━━━━━ EXERCISE DATA

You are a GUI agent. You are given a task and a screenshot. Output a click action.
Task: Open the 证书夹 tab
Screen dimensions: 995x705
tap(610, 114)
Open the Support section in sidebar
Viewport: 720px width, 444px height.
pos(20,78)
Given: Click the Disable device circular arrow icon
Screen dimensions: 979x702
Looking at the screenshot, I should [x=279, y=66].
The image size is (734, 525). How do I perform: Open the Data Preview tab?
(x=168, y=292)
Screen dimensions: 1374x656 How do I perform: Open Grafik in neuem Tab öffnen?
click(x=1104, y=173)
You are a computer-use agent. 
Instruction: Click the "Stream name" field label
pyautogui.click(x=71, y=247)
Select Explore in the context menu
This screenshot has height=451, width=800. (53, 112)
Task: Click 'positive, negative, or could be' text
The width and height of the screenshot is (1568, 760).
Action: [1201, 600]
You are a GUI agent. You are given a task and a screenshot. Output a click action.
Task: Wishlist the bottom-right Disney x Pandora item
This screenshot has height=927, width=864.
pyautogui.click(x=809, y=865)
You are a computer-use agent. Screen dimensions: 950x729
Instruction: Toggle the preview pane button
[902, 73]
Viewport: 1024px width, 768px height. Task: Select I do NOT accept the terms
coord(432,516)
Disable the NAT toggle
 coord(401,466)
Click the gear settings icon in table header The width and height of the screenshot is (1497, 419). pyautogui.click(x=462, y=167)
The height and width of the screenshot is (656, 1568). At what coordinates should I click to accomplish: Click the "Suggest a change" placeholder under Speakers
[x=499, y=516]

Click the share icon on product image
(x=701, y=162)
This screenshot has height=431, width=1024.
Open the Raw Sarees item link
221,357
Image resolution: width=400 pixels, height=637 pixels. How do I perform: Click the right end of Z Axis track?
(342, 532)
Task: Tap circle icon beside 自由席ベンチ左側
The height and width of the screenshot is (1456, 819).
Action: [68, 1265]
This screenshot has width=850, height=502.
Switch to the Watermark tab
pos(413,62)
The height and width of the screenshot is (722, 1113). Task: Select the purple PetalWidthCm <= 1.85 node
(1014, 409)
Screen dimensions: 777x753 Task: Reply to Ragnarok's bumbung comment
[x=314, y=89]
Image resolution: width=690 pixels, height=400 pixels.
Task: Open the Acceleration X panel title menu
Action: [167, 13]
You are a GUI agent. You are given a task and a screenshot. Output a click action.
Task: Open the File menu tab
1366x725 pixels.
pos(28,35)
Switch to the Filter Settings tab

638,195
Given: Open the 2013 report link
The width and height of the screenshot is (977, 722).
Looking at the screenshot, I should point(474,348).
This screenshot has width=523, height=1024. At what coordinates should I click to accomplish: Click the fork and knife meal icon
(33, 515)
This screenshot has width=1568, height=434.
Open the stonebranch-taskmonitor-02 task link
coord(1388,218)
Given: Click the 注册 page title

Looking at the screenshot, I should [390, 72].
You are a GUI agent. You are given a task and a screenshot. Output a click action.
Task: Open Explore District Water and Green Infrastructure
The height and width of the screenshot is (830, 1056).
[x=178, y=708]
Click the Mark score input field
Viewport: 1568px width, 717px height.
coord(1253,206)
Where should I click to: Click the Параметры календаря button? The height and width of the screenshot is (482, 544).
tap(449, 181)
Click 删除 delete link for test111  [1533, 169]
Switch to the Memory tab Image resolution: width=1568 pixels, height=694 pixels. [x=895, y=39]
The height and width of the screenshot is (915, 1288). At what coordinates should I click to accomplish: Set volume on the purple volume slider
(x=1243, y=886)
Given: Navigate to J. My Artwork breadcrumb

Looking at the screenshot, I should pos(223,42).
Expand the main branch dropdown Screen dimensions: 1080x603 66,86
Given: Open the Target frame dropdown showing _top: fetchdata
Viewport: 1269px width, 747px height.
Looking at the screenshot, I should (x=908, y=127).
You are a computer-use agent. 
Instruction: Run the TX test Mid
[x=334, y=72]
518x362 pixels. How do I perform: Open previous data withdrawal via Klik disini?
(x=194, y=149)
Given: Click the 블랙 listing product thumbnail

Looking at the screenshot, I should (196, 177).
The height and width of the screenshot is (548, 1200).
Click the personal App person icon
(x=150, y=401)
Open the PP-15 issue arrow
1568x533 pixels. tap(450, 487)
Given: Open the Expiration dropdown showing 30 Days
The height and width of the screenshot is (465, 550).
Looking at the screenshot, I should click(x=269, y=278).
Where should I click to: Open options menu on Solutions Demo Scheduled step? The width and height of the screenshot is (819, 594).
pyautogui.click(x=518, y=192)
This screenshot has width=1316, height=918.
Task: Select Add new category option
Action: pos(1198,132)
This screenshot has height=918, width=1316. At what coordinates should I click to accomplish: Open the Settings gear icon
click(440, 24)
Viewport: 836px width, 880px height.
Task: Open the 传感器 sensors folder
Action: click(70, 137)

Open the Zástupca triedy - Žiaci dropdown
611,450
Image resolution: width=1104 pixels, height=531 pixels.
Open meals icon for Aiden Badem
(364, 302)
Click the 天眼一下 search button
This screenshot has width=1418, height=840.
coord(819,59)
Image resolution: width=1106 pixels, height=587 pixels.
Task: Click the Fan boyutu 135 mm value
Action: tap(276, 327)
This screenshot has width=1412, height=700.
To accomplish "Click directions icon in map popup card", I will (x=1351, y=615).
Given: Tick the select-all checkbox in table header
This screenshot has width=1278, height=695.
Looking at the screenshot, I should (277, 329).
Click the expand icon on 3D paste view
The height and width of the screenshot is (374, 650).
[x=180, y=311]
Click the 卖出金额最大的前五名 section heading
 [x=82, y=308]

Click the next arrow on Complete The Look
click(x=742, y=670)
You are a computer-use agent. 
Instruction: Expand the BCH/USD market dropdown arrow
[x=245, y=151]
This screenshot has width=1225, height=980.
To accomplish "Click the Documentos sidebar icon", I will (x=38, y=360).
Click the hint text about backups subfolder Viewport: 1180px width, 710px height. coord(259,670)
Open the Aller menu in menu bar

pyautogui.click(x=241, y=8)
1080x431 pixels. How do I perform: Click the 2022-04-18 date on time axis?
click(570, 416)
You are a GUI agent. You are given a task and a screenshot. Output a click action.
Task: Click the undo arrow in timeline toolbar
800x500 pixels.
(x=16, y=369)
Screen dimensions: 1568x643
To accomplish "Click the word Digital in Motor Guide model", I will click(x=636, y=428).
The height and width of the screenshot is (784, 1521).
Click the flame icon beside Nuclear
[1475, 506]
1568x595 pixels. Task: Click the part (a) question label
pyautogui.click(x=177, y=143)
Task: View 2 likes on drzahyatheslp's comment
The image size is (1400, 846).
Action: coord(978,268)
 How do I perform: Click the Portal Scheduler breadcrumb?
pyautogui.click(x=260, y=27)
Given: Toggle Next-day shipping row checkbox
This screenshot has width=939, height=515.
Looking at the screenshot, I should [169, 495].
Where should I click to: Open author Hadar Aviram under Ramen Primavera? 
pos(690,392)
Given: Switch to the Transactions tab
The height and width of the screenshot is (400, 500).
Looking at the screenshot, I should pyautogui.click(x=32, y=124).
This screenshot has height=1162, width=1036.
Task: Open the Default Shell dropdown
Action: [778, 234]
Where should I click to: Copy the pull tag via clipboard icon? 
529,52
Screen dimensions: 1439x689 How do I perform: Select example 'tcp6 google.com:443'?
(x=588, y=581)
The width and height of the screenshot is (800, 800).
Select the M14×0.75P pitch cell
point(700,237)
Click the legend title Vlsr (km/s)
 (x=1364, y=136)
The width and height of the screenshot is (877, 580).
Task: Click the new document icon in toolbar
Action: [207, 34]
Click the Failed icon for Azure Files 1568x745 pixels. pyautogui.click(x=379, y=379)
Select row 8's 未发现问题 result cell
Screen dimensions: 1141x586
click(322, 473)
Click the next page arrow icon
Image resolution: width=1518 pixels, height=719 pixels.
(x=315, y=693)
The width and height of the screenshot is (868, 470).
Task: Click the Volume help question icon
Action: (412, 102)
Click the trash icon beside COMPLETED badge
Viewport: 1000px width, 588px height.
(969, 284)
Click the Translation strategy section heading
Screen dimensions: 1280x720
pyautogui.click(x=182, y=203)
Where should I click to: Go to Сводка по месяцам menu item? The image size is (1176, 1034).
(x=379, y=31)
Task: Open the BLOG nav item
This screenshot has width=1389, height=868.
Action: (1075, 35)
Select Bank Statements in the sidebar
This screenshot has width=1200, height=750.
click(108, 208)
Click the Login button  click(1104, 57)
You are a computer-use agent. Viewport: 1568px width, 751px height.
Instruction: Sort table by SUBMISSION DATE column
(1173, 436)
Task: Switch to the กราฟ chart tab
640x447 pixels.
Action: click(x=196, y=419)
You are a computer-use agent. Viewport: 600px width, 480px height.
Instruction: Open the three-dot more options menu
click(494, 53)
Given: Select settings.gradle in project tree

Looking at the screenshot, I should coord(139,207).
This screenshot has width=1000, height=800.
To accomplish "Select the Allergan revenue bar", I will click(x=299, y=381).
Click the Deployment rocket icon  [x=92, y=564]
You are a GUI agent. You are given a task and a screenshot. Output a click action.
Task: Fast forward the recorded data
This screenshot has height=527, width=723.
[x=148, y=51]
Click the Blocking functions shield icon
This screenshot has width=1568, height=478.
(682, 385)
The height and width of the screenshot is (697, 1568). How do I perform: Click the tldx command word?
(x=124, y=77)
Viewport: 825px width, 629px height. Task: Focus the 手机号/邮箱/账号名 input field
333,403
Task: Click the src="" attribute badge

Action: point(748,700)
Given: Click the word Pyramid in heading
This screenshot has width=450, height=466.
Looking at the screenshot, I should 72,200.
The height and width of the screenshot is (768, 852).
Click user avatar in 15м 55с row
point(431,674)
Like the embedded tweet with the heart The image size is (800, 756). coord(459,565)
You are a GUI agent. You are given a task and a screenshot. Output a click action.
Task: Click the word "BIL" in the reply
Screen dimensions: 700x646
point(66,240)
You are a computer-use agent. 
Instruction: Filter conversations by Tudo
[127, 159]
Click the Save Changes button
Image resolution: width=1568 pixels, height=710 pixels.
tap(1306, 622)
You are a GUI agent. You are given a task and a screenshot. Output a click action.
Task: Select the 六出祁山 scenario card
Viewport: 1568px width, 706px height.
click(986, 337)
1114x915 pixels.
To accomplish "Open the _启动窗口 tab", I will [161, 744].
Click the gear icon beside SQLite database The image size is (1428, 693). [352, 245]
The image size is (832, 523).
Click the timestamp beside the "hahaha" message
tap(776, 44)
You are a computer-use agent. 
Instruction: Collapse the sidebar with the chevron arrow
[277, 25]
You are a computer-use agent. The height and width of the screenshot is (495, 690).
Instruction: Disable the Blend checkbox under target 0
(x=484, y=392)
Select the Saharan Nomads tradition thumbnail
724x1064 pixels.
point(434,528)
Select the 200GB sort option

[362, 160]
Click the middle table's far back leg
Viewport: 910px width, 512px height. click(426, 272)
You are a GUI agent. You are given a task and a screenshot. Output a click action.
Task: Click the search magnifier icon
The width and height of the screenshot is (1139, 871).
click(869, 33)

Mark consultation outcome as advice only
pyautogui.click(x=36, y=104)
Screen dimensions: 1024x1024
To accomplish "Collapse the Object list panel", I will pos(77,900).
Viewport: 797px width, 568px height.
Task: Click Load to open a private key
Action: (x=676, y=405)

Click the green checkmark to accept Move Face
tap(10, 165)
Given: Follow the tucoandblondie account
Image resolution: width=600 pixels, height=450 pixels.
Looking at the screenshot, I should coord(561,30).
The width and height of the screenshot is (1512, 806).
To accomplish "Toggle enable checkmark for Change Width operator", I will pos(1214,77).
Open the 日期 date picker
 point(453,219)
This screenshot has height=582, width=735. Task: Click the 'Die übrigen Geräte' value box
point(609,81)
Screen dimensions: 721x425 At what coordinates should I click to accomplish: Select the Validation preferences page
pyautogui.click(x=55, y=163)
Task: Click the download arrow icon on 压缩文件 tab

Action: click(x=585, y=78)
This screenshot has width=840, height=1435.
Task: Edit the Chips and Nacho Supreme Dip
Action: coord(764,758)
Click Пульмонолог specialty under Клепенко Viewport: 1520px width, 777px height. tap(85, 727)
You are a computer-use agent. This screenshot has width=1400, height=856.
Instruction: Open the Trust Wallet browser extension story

━━━━━━━━━━

- _WHAT IS REQUIRED_:
For every line above with the word "header" in it, make a copy.

- _YOUR SOLUTION_:
Click the gear settings icon in table header The width and height of the screenshot is (1497, 419). pyautogui.click(x=462, y=167)
Given: Tick the select-all checkbox in table header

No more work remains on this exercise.